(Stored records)
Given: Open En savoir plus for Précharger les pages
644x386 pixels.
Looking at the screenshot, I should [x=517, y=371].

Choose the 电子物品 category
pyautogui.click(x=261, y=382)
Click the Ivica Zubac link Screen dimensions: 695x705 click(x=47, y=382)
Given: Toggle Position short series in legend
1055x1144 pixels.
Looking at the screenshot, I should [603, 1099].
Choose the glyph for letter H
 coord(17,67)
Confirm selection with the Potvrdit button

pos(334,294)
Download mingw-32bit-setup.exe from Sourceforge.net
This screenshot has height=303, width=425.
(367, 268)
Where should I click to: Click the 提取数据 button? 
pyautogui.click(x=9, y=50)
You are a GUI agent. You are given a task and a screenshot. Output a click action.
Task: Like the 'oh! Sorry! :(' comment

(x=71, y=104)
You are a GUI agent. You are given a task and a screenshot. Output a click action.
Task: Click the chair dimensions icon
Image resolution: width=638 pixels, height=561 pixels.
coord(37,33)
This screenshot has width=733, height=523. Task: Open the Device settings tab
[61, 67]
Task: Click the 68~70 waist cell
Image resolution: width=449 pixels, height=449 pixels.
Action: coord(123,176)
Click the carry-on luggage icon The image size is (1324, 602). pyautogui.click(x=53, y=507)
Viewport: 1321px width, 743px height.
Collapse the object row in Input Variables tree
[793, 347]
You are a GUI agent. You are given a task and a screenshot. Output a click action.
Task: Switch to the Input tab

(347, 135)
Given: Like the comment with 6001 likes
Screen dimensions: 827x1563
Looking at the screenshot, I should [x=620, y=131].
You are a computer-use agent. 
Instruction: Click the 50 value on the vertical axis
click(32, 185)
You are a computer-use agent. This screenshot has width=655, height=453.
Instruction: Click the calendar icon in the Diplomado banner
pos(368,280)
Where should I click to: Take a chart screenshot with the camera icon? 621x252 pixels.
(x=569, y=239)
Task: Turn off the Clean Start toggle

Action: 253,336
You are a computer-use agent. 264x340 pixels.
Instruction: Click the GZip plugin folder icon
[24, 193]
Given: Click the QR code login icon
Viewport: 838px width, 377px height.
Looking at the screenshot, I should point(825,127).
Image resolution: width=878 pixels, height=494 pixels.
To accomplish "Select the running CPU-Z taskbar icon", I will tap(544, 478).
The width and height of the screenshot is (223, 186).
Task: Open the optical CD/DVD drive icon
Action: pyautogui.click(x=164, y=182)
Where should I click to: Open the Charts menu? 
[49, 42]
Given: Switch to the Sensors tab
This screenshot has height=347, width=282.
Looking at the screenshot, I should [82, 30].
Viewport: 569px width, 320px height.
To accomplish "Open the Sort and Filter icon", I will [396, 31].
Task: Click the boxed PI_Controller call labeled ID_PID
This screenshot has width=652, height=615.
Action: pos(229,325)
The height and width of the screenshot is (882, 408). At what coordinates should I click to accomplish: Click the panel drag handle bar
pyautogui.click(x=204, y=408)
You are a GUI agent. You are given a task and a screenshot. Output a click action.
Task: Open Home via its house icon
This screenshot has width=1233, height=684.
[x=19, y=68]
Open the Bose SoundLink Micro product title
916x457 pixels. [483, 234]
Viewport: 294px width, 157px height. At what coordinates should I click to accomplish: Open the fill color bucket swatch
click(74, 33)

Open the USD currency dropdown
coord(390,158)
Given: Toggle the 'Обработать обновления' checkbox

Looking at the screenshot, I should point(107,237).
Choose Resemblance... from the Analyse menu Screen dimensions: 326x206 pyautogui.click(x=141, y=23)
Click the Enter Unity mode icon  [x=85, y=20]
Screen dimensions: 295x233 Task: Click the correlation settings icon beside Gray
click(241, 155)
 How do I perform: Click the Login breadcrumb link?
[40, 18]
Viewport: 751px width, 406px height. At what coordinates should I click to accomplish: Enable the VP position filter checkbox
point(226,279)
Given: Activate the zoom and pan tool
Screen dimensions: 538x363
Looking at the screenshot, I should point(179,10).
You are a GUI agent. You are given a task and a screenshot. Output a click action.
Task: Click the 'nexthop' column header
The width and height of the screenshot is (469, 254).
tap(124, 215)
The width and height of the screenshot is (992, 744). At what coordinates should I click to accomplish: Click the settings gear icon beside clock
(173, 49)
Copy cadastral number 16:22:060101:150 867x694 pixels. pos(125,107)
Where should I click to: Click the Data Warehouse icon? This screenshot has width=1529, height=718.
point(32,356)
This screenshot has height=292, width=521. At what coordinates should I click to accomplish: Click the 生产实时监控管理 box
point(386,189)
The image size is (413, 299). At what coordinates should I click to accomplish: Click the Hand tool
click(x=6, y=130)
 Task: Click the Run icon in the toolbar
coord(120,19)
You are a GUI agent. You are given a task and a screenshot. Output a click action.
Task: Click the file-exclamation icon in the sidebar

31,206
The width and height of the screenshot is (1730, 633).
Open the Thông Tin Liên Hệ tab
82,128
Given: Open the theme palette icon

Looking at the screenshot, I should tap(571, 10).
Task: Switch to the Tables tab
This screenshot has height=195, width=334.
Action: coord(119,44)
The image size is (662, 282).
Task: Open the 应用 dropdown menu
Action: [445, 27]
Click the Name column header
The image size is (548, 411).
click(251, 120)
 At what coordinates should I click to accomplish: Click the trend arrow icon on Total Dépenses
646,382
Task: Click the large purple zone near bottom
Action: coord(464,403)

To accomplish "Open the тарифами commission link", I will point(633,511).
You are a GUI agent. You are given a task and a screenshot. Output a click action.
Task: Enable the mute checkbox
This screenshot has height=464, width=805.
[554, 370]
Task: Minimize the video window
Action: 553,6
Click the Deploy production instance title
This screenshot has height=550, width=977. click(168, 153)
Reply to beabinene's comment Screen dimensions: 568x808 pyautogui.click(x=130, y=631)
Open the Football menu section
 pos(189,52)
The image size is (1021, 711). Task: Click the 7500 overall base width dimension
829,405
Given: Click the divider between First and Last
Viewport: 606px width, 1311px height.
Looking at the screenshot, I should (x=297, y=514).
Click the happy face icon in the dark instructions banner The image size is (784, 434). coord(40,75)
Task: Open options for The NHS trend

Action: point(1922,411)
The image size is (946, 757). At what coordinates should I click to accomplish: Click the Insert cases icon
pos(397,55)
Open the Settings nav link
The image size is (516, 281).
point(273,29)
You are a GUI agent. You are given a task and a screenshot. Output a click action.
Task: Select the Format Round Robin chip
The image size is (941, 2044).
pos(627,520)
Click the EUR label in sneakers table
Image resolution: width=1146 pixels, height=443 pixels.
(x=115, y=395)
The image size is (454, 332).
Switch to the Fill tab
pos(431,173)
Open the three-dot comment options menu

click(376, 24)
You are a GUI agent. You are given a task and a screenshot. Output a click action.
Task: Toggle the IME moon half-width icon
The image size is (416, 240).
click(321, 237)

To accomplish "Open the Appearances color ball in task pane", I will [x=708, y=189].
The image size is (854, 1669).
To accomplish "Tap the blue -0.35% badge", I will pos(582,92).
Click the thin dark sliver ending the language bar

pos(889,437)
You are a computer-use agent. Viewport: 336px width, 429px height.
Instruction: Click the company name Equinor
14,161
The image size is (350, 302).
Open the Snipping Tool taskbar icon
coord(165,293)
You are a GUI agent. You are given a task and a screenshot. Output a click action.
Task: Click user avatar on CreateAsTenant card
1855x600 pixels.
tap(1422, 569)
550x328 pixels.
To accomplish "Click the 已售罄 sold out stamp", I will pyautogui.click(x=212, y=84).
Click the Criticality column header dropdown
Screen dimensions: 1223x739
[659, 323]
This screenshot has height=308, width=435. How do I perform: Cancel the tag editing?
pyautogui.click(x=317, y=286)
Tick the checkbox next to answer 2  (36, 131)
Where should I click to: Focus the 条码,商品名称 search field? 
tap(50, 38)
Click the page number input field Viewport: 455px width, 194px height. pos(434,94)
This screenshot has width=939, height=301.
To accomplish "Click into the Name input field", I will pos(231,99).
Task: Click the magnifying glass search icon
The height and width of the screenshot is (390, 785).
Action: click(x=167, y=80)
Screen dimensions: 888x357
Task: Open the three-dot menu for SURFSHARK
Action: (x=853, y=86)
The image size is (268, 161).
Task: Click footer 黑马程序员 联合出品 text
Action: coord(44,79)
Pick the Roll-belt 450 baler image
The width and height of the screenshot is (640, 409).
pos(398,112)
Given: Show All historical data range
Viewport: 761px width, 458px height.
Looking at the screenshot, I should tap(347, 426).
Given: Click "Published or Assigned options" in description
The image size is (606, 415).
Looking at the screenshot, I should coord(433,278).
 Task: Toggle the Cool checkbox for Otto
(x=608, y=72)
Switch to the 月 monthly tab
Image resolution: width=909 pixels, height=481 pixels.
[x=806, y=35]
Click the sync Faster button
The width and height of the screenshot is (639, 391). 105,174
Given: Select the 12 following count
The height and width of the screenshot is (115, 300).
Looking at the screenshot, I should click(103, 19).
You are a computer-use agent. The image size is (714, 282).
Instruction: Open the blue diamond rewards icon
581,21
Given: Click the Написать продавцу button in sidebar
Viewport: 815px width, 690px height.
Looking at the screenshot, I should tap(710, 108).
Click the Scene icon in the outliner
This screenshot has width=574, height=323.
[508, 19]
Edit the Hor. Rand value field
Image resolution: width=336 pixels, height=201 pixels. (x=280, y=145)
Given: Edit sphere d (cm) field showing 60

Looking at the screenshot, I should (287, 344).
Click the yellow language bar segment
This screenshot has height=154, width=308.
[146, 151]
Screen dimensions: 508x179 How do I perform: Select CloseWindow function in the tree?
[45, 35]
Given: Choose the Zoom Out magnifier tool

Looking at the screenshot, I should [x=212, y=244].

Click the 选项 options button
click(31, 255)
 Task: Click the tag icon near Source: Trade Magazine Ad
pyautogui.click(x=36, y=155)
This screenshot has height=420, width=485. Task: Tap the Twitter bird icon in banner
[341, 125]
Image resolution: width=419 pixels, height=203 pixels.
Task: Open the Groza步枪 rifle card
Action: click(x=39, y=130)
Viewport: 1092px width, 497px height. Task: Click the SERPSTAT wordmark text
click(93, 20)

(What to do) What you return should be the lines from the start of the data through the line with "Task: Click the chair dimensions icon", quoted exactly and nothing more.

(Response)
Given: Open En savoir plus for Précharger les pages
644x386 pixels.
Looking at the screenshot, I should [x=517, y=371].

Choose the 电子物品 category
pyautogui.click(x=261, y=382)
Click the Ivica Zubac link Screen dimensions: 695x705 click(x=47, y=382)
Given: Toggle Position short series in legend
1055x1144 pixels.
Looking at the screenshot, I should [603, 1099].
Choose the glyph for letter H
 coord(17,67)
Confirm selection with the Potvrdit button

pos(334,294)
Download mingw-32bit-setup.exe from Sourceforge.net
This screenshot has height=303, width=425.
(367, 268)
Where should I click to: Click the 提取数据 button? 
pyautogui.click(x=9, y=50)
You are a GUI agent. You are given a task and a screenshot. Output a click action.
Task: Like the 'oh! Sorry! :(' comment

(x=71, y=104)
You are a GUI agent. You are given a task and a screenshot. Output a click action.
Task: Click the chair dimensions icon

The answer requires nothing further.